**Given passage**:

* * * * * * * * *

February 5, 2025 | Physiological changes in the body driven by inflammation, as happens with inflammatory bowel disease (IBD) and rheumatoid arthritis, can be “easily and passively” measured with commercially available wearable devices, according to gastroenterologist Robert Hirten, M.D., associate professor of medicine and artificial intelligence and human health at the Icahn School of Medicine at Mount Sinai and clinical director of its Hasso Plattner Institute for Digital Health. That means disease-associated markers could potentially be used for continuous monitoring of patients for flareups.
In an observational study involving 309 IBD patients from 36 states, both symptom flares and inflammation were detected by wearables several weeks before they manifested, as reported recently in Gastroenterology (DOI: 10.1053/j.gastro.2024.12.024). The results suggest the feasibility of using metrics collected by ubiquitous wearables—e.g., Apple Watch, Fitbit, Oura Ring, and Garmin smartwatches—to monitor and predict IBD activity.
The hypothesis is that changes in wearable derived metrics could ultimately be used to create a profile of worsening disease, be it a chronic disease or something more acute such as an infection, says Hirten. In the case of IBD, circadian patterns of heart rate variability as well as heart rate and resting heart rate differentiated whether participants with symptoms had inflammation. These metrics, in addition to oxygenation and daily activity, were significantly altered up to seven weeks prior to inflammatory and symptomatic flares.
Hirten and his team are now working on artificial intelligence (AI) algorithms using wearable device data to predict disease flares on an individual basis. The next step will be pragmatic trials to understand how well the monitoring approach works in clinical practice and, most importantly, whether it makes a meaningful difference in getting flares of disease under better control and improves the lives of patients, he says.

* * * * * * * * *

(Records from a collection)
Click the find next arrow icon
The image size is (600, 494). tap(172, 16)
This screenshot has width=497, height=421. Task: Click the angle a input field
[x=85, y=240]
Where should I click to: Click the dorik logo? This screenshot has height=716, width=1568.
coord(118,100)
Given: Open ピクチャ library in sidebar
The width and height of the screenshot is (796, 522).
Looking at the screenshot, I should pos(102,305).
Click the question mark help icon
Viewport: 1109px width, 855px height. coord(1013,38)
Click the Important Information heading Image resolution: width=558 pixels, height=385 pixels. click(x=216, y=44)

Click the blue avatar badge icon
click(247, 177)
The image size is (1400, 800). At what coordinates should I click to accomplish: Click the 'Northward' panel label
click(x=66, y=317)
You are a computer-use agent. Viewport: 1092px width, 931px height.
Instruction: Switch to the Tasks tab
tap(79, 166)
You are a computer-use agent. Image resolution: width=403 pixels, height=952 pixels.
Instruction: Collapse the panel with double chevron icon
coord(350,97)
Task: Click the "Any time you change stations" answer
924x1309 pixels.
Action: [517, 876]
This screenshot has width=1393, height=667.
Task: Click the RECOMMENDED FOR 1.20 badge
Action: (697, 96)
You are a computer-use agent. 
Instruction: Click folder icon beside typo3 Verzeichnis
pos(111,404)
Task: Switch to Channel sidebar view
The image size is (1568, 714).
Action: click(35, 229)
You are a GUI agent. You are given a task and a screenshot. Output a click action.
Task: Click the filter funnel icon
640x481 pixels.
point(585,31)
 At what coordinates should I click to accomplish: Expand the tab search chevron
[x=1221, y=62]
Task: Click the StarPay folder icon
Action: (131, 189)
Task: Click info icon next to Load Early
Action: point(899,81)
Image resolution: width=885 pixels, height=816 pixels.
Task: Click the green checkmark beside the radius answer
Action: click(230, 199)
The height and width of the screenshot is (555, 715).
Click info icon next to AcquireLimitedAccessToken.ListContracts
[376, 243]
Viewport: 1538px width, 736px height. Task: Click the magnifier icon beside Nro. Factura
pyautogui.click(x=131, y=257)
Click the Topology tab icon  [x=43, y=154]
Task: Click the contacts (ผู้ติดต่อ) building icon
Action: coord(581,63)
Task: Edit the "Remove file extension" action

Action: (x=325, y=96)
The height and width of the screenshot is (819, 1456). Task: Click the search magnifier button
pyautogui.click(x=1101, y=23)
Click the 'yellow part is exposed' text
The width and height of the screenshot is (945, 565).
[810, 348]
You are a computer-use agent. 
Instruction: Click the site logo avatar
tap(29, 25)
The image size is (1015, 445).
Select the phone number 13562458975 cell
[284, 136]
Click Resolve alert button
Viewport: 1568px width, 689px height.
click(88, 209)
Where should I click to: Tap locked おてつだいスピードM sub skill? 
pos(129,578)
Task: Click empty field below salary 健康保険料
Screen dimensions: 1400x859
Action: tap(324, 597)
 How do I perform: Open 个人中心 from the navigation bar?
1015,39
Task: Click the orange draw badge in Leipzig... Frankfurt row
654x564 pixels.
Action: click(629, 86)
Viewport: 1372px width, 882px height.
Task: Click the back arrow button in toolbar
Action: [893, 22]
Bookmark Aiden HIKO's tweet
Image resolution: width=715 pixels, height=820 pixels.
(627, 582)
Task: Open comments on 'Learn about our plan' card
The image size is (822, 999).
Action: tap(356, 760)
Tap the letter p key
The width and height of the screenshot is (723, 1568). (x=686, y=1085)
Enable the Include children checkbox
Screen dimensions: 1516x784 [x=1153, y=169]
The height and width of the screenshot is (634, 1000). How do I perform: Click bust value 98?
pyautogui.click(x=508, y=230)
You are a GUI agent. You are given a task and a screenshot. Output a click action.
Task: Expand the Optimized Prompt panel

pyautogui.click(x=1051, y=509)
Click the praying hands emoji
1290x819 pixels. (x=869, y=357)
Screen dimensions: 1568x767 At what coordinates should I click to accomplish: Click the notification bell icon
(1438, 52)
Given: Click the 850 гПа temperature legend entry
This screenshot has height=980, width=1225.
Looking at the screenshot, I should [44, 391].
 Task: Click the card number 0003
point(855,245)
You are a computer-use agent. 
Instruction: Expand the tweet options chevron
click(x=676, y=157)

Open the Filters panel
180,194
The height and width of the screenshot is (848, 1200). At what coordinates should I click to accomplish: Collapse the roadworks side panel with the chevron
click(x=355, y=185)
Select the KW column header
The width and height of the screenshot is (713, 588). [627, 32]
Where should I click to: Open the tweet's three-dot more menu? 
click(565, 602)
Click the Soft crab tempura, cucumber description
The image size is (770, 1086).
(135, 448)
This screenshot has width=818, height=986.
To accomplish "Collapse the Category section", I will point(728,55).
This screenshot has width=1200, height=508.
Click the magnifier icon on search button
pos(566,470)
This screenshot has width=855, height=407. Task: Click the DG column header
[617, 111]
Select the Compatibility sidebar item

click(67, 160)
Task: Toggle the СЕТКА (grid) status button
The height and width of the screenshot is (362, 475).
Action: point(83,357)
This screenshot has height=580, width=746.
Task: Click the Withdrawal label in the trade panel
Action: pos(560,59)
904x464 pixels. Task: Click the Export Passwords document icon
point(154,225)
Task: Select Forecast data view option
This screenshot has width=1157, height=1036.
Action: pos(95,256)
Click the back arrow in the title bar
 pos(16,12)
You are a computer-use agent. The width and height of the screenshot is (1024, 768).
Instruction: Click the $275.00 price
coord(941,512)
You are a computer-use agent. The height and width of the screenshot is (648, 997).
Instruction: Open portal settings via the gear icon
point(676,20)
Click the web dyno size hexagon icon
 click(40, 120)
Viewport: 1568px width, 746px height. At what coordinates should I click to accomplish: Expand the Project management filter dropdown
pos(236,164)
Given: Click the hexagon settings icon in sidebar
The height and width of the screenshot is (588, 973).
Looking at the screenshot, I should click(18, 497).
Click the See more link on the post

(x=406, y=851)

* * * * * * * * *

**Activity list**:
a - List the wearable devices that the article on wearables and inflammatory bowel disease names as examples.
b - Write a continuation of the article on wearables and inflammatory bowel disease, picking up after its final sentence.

**Expected responses**:
a - Apple Watch, Fitbit, Oura Ring, Garmin smartwatches

b -
Progress to Date
Mount Sinai investigators previously published a smaller study that looked specifically at heart rate variability, a measure of the time differences between each heartbeat, which in medical settings is detected by an electrocardiogram machine. Heart rate variability indirectly measures autonomic nervous system activity, which is the part of the nervous system that operates outside of a person’s conscious control, explains Hirten.
Many studies have demonstrated the relationship between heart rate variability and autonomic nervous system function that relates to various types of disease states and outcomes, he continues. In people with IBD, heart rate variability has been shown to differ between people with and without the disease. Moreover, when inflammation is present, that value differs from people with IBD who don’t have active inflammation.
In participants in their study, Mount Sinai investigators saw a relationship between changes in both heart rate variability and inflammation over a nine-month monitoring period. This smaller study showed for the first time that wearables could be used to monitor metrics that relate to underlying inflammation that is occurring in the body, says Hirten.
When the pandemic hit, the research team pivoted to a study in several hundred healthcare workers demonstrating that wearables could predict a COVID infection since inflammation is a key feature. Algorithms developed from the outputs of the Apple Watch, anchored in heart rate variability, succeeded in making the prediction up to several days before someone was diagnosed via nasal PCR testing, he reports. “Even in people who were asymptomatic, we were able to identify COVID infections using wearables.”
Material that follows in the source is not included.